Al tempo del coronavirus, in questo Marzo nero, che insegnamento possiamo trarre dal mito della caverna di Platone? La prima riflessione che abbiamo da fare è che l’eventuale isolamento fisico – o riduzione dei rapporti umani ordinari – non ci imprigiona nella nostra interiorità. In essa – scriveva Ernst Jünger – ossia nel «proprio petto: qui […] sta il centro di ogni deserto e rovina. Qui sta la caverna verso cui spingono i demoni. Qui, ognuno di qualsiasi condizione e rango, conduce da solo e in prima persona la sua lotta, e con la sua vittoria il mondo cambia» (E. Jünger – M. Heidegger, Oltre la linea, a cura di F. Volpi, tr. it. di A. la Rocca e F. Volpi, Adelphi, Milano 1989, p.104). La seconda riflessione da fare è che la nostra interiorità ha bisogno di essere liberata, e ciò implica un combattimento spirituale, un riordinamento del nostro essere. La liberazione avviene così attraverso il tentativo di innalzarci dal sensibile, transeunte, secondario all’intelligibile, ossia a ciò che è l’essenza della realtà, della nostra vita, del mondo, ciò che più conta e che veramente è vitale. Dunque saper discerne l’opinione dalla verità. Ed in questo cammino sinceramente tutti possiamo giungere alla parola Bene, o perché no al sintagma Sommo Bene. Naturalmente un tale discorso in tempi di relativismo imperante può risultare ostico o forse incomprensibile, ma, mutatis mutandis, tale è stata la stessa atmosfera culturale dei tempi di Platone. Egli, infatti, non ebbe timore nel proporre contro il relativismo dei suoi tempi una riforma della politica che avesse quale fulcro una riforma della mentalità e quindi della conoscenza, per giungere a principi gnoseologici e morali oggettivi. Fulcro di tutto ciò fu la considerazione che bisogna partire dalla parte più sublime che l’uomo ha, ossia l’anima. Essa non può che essere immortale, in quanto «è il più divino di tutti i beni […] che possiamo considerare come nostro nel senso vero della parola» (Platone, Leggi, 726 a).
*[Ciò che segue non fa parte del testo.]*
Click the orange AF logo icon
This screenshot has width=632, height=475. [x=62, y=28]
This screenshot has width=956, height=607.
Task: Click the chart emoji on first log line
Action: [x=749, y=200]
Tali principi, allora, saranno esplicitati nel sistema delle Idee ed in particolar modo nell’Idea del Bene, espressa attraverso una misura – diremmo matematica – che implica una proporzione tra passioni ed intelligenza. In altri termini, possiamo dire che per Platone il Bene – che può essere contemplato e conosciuto è misura: «l’anima di ciascuno ha in sé questa potenza d’apprendere ed il suo relativo strumento, e quest’organo come l’occhio che dall’oscurità non si può volgere alla luce se non al tempo stesso volgendo tutto il corpo, quest’organo deve essere volto via insieme all’anima tutta da quello che è il mondo del divenire, fino a che sia capace di resistere e contemplare quello che è l’Essere in sé, e dell’Essere il punto più luminoso: e questo noi diciamo il Bene» (Platone, Repubblica, 518 c). In altri termini, dobbiamo imbarcarci con Platone sulla barca della “seconda navigazione” alla scoperta dei sentieri dello spirito, di tutto quanto non vediamo e non tocchiamo, ma che è essenziale per lo stesso uomo, anzi ne caratterizza le radici, che non sono poste nella terra, ma nel cielo.

Andrà tutto bene? Lo speriamo! Ma fin quando non ci sforziamo di incontrare il vero bene, la semplicistica “salvezza della pelle” non colmerà certamente la sete di assoluto che l’essere umano porta in sé, perché la sua essenza, la sua anima è il baricentro di ogni prospettiva etica e il principio della riforma di ogni ambito della vita personale e sociale.